Rafael Monje

DE SIETE EN SIETE

Rafael Monje

Periodista


La eterna soledad del empresario

30/10/2022

Un país dinámico, moderno y productivo es la suma de muchos factores, tanto internos como externos. De la buena dirección de las políticas empresariales y del acierto en el criterio de las normas públicas depende, en no pocas ocasiones, el éxito de una sociedad como colectivo. A lo que se suma, como bien vemos de nuevo, el contexto internacional, cuyo impacto en las economías es notorio y palmario. Pero entre los actores que, en términos generales, marcan la temperatura de una nación hay que reseñar de manera especial a los empresarios en su conjunto. Ellos y ellas son los auténticos creadores de empleo real, el que luego cimienta el sistema fiscal y recaudatorio del Estado.
Hoy quiero referirme fundamentalmente al autónomo y a la pequeña pyme que, en conjunto, suponen el 55,12 por ciento del total, con datos a septiembre de 2022; un 38,30 por ciento si nos fijamos de forma exclusiva en las microempresas, las que contabilizan de uno a nueve empleados. Entiéndanme, cualquier empresario, ya sea unipersonal o propietario de una marca con cientos de trabajadores, tiene el mismo valor en términos de complicidad y compromiso. Pero es indudable, tal y como también revela la casuística, que el desamparo lo sufren más quienes se echan con poco equipaje a una carretera sinuosa y llena de adversidades que quienes cuentan con un consejo de administración, cuyo solo hecho de existir reduce e incluso diluye la magnitud de la dificultad.

Material proporcionado >>
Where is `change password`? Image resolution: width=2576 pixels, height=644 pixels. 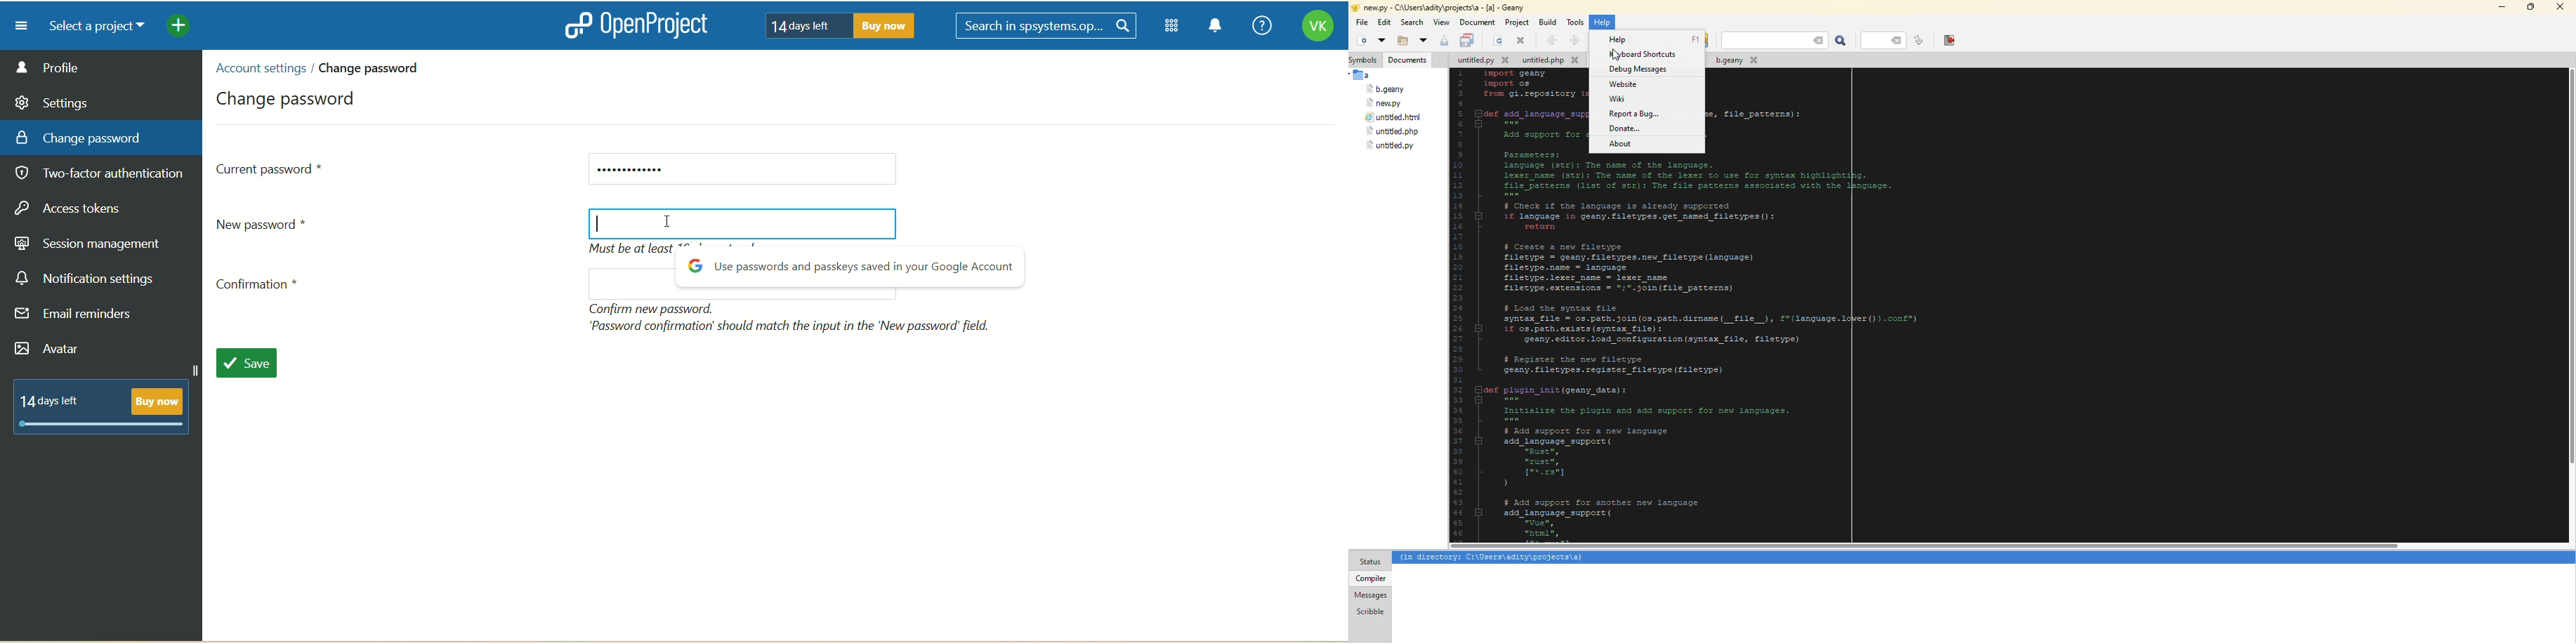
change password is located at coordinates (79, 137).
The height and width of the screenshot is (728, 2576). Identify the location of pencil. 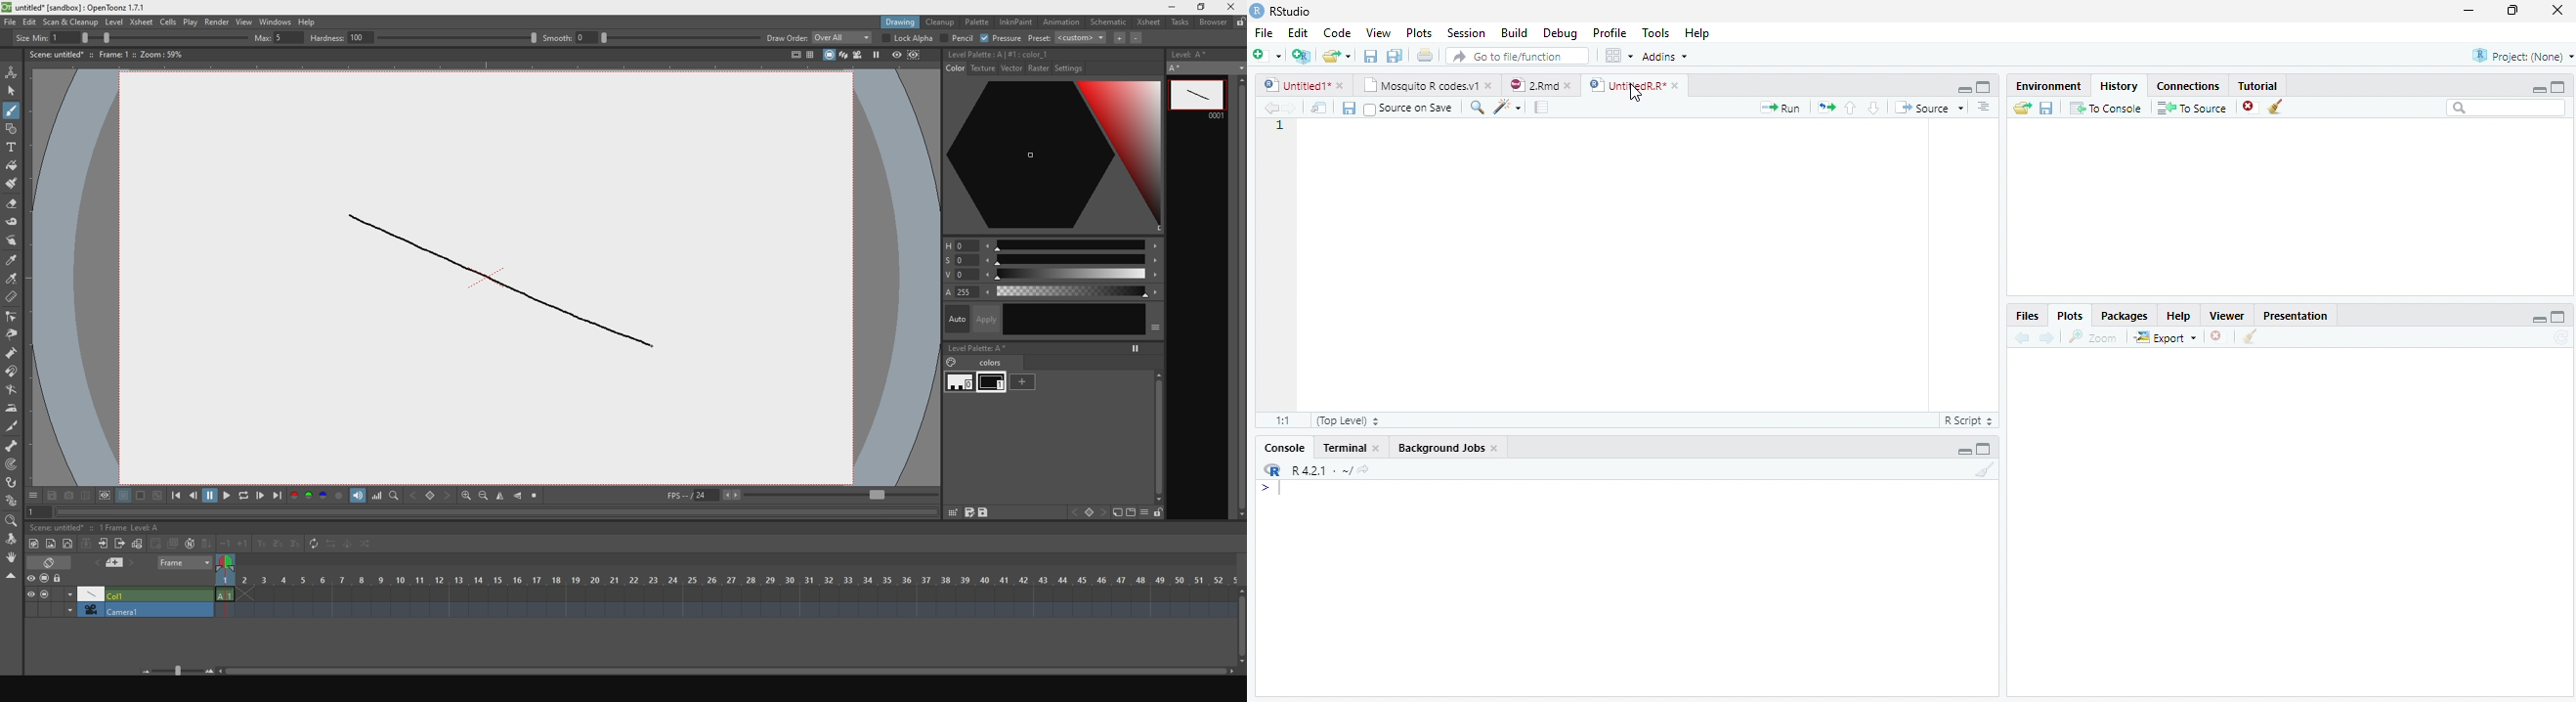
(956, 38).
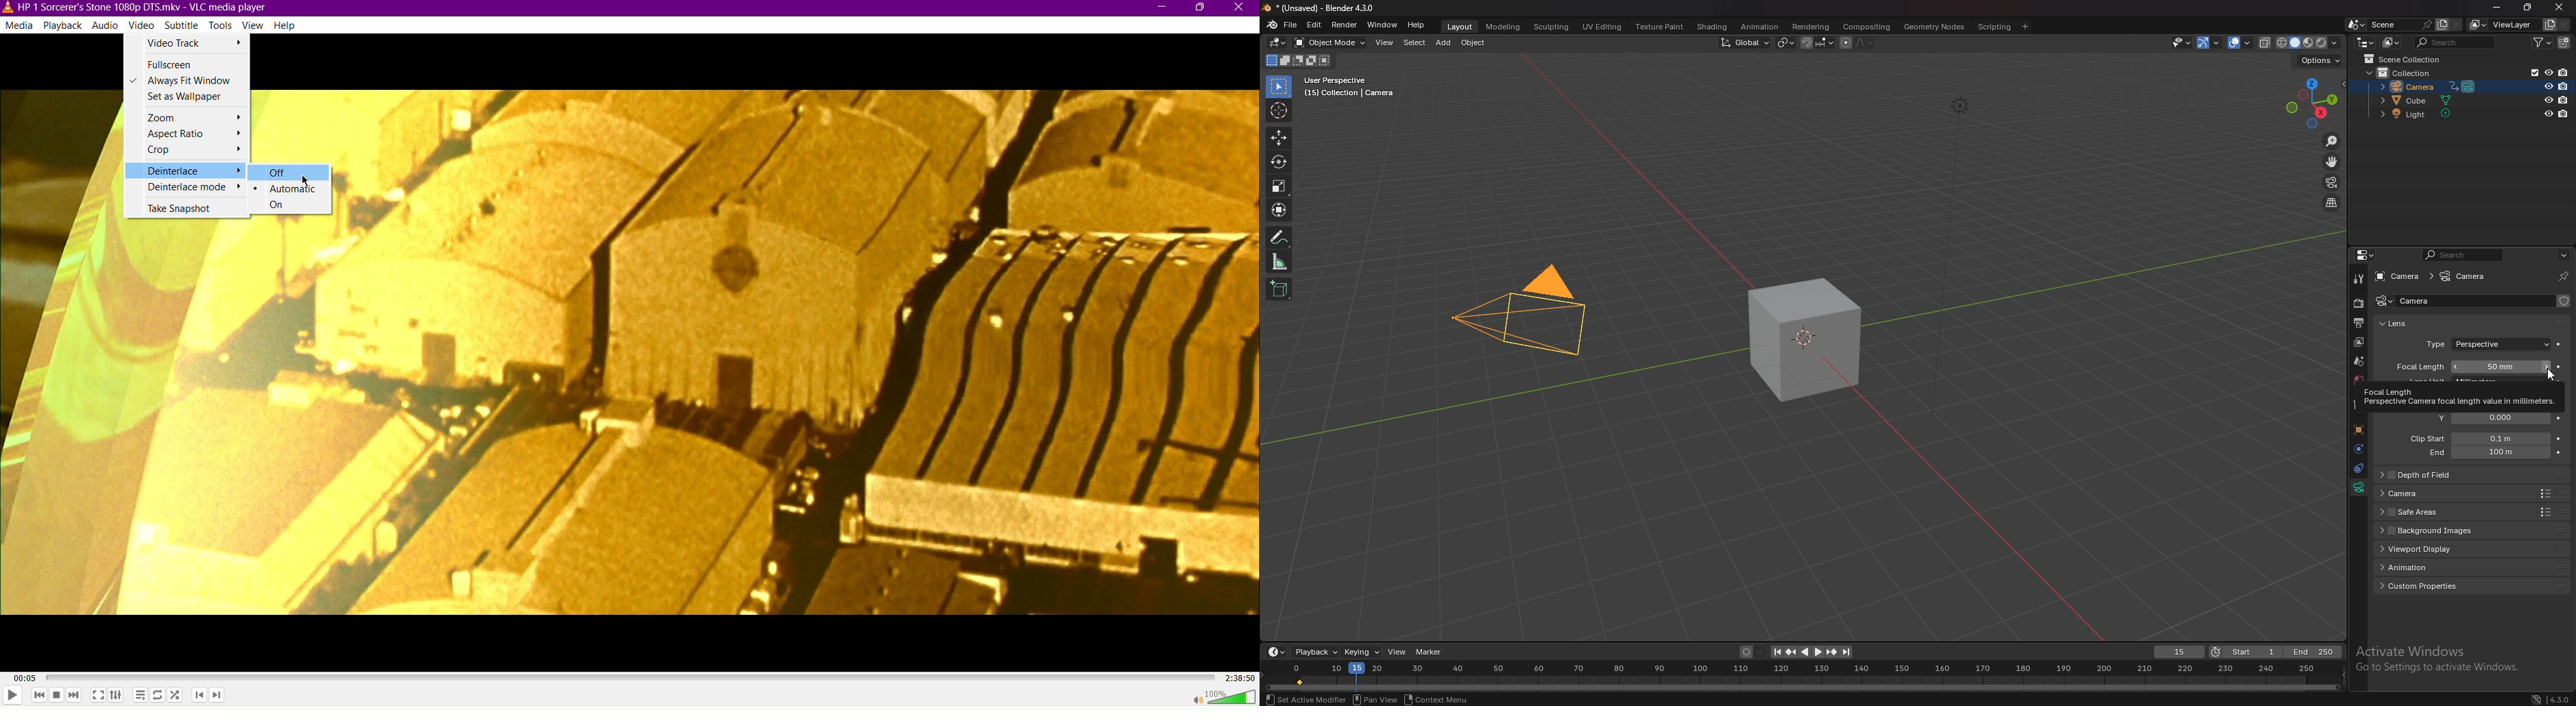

Detalles del ejercicio >> Según el fragmento, ¿qué porcentaje del total suponen las microempresas, las que contabilizan de uno a nueve empleados?

Respuesta escrita >> Un 38,30 por ciento.